Sprzedawcy detaliczni twierdzą, że zaobserwowali „inny rodzaj złodziei sklepowych”. Okazuje się, że coraz częściej emeryci kradną w sklepach ze względu na pogłębiający się kryzys.
Sklepy spożywcze w Wielkiej Brytanii zgłaszają „ogromny” wzrost kradzieży sklepowych dokonywanych przez emerytów. Wpływ na to mają coraz wyższe koszty utrzymania na Wyspach.
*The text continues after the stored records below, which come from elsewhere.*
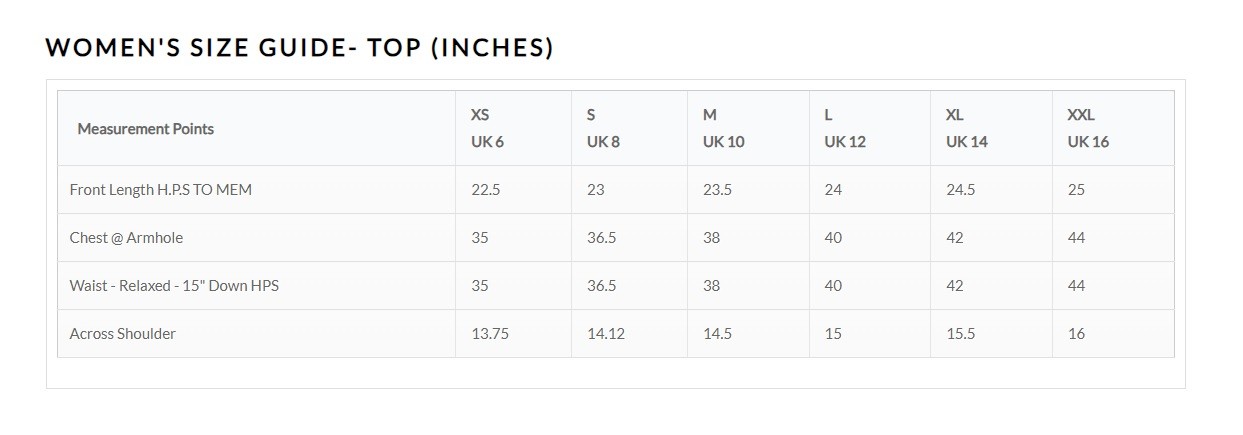
Task: Click the XS UK 6 column header
Action: pyautogui.click(x=487, y=128)
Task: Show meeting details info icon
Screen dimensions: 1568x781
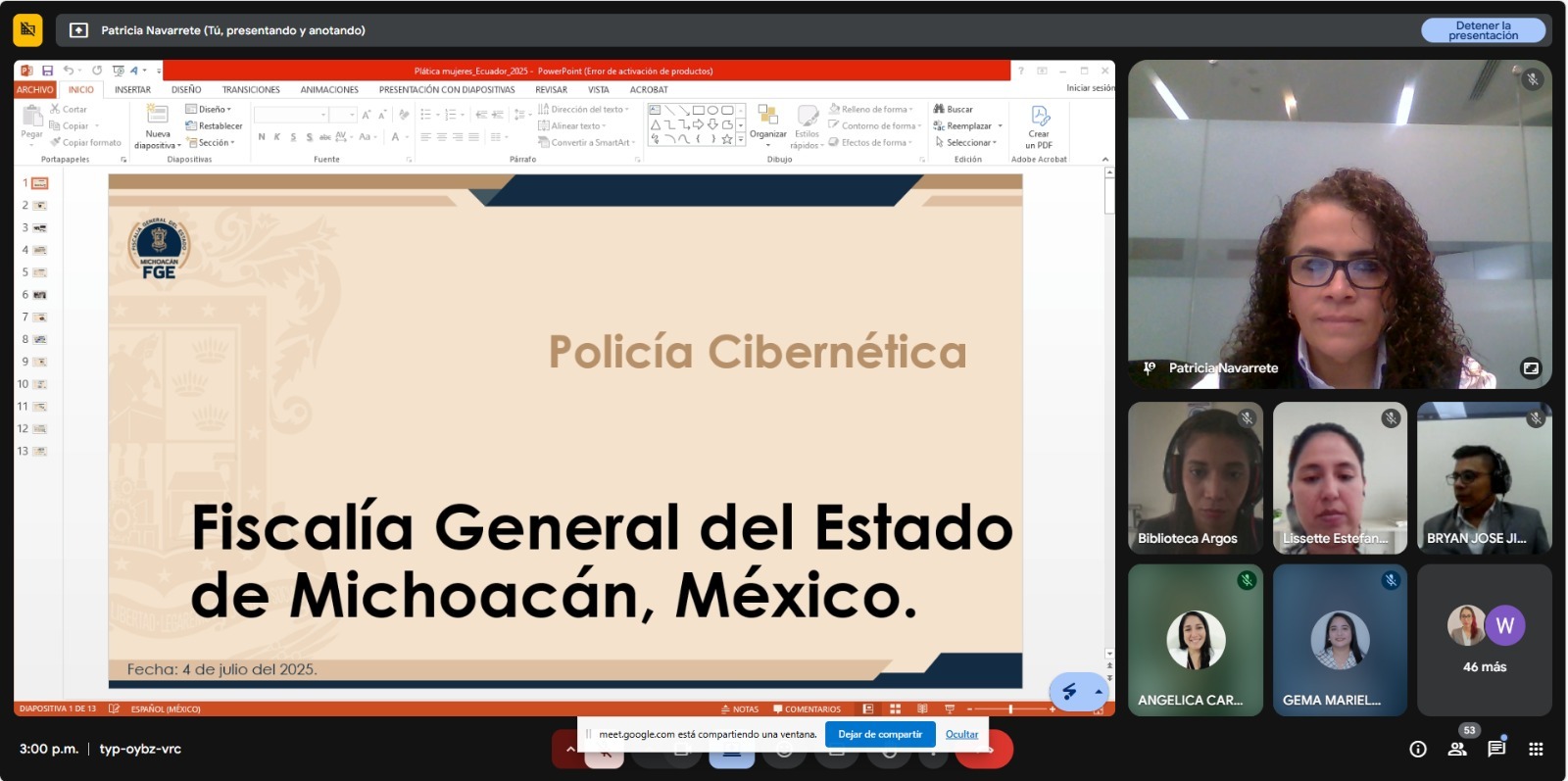Action: [x=1418, y=749]
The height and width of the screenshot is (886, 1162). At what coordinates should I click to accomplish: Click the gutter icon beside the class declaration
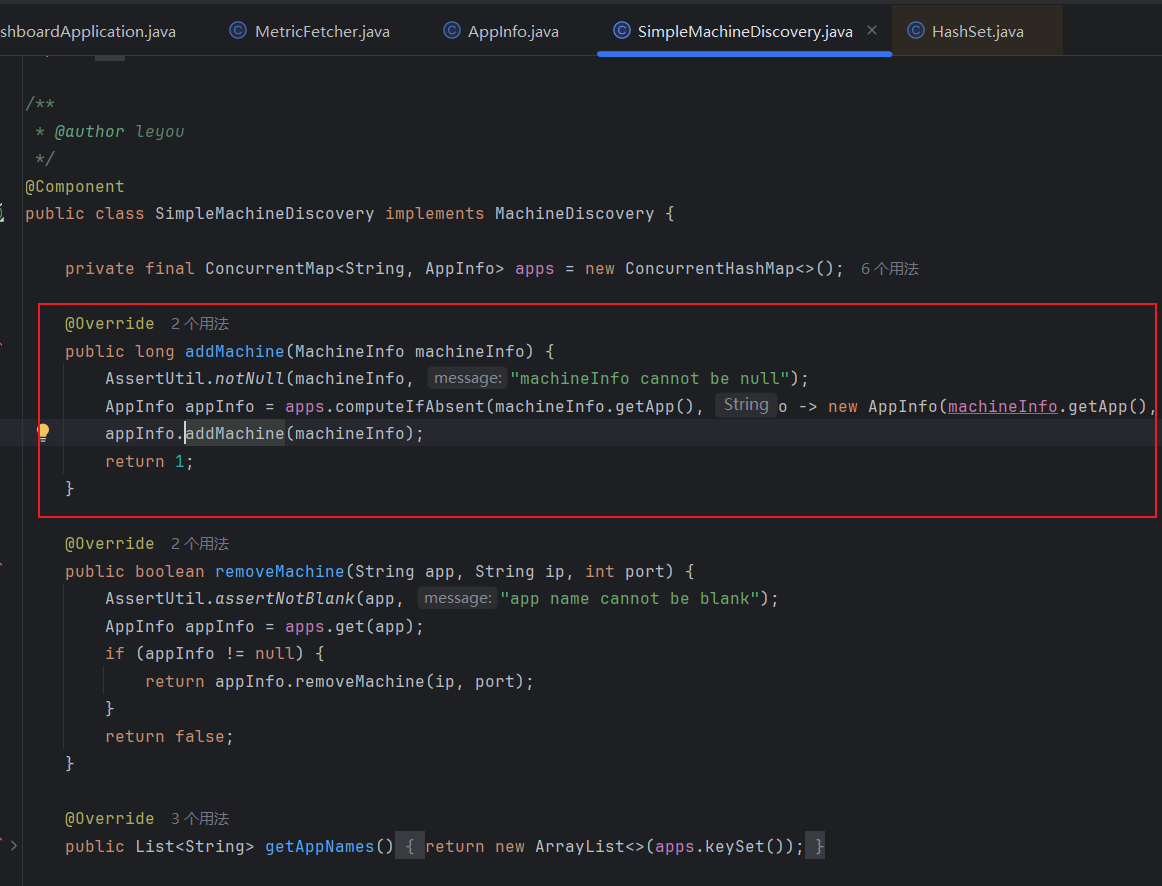pos(3,213)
Dlaczego emeryci kradną w sklepach?
John Nussbaum, szef firmy ochroniarskiej, Kingdom Services twierdzi, że coraz więcej kradzieży sklepowych dokonują emeryci, których „po prostu nie stać na jedzenie”. Wysokie koszty utrzymania „popychają ludzi do czegoś, czego nigdy wcześniej nie robili”.
W ciągu ostatniego roku odnotowano wyjątkowo duży wzrost kradzieży dokonywanych przez osoby starsze. Firma Kingdom świadczy usługi dla setek sklepów w całej Wielkiej Brytanii, w tym supermarketów, sklepów całodobowych i galerii handlowych. Otrzymuje ona od 20 do 30 zgłoszeń o kradzieżach sklepowych tygodniowo.
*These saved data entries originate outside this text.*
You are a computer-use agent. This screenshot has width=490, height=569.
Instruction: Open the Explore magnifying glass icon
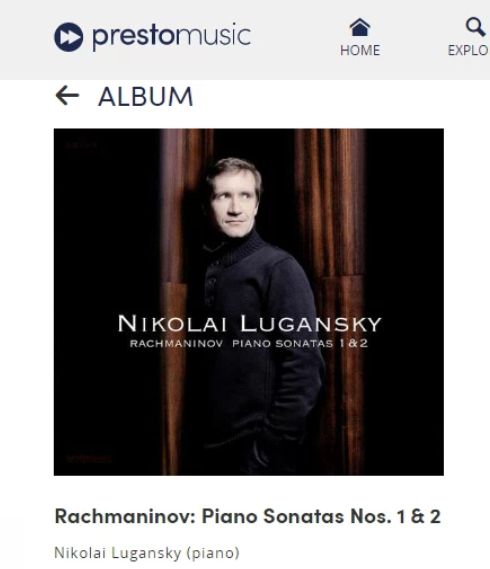coord(475,26)
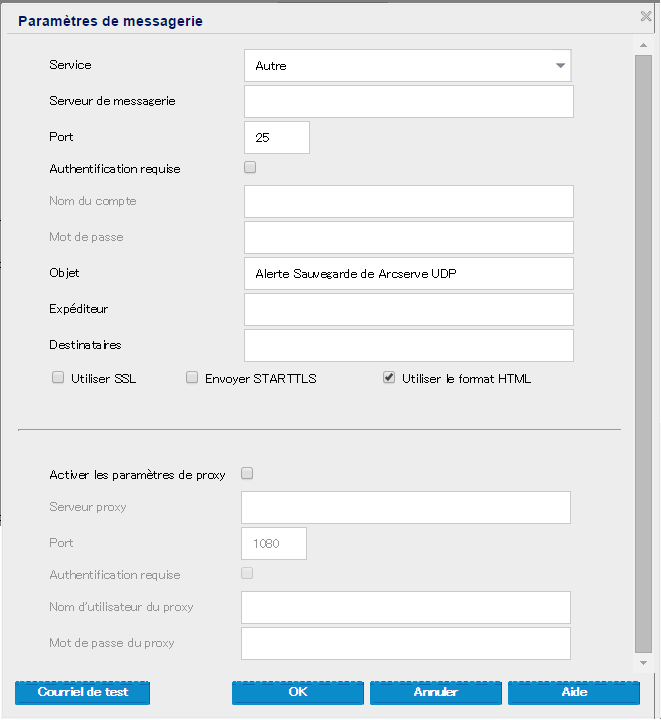Click the scrollbar up arrow
661x720 pixels.
click(643, 45)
– Zauważyliśmy ogromny wzrost kradzieży sklepowych dokonywanych przez emerytów, którzy wkładają sobie słoik kawy do torby, a drugi do wózka sklepowego. I tego typu rzeczy – powiedział Nussbaum.
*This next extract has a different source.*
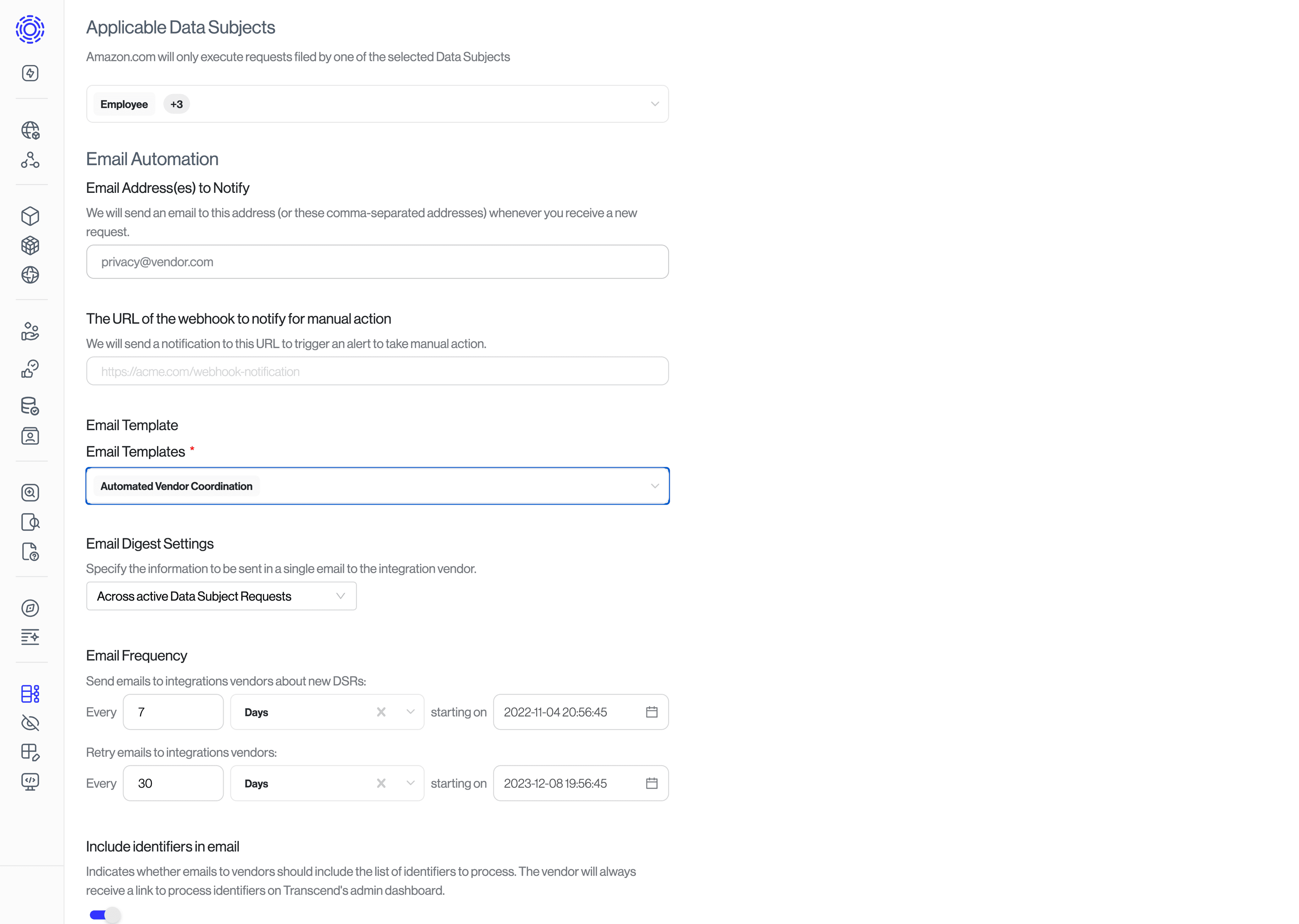The image size is (1299, 924).
Task: Open the database icon panel in sidebar
Action: (30, 405)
Oszacował on, że 5 proc. osób przyłapanych na kradzieży przez pracowników firmy ochroniarskiej miało ponad 50 lat.
Desperacja emerytów
– W ciągu ostatnich 12 miesięcy mieliśmy inny poziom przestępczości. Teraz doświadczamy czegoś innego – emerytów, ludzi, którzy normalnie nie kradną w sklepach – powiedział Nussbaum.
– Mieliśmy przypadki matek przyłapanych na kradzieży sklepowej, gdy były z dziećmi. Przyzwyczailiśmy się do widoku zorganizowanych gangów, to norma, ale typy ludzi, którzy są teraz zatrzymywani, zmieniły się. Nigdy wcześniej czegoś takiego nie widzieliśmy, a pracuję w ochronie od 30 lat. Dziesięć lat temu, pięć lat temu, nie widziałbyś tego rodzaju kradzieży. Przypisujemy to kosztom utrzymania – stwierdził.
– Ludzie nie mogą sobie pozwolić na wydanie 10, 20 funtów na jedzenie. To desperacja. Sprzedawcy detaliczni nie angażują policji, gdy mają do czynienia z emerytami. To nie jest dobra reklama dla supermarketu, jeśli wyjdzie na jaw, że emeryt został przekazany policji za kradzież sklepową – dodał Nussbaum.
Temat kradzieży sklepowych dokonywanych przez osoby starsze pojawił się po tym, jak w zeszłym miesiącu ujawniono, że liczba kradzieży sklepowych odnotowanych przez policję w Anglii i Walii wzrosła do najwyższego poziomu w historii. Zgodnie z oficjalnymi danymi przekroczyła pół miliona przestępstw po raz pierwszy w 2024 roku.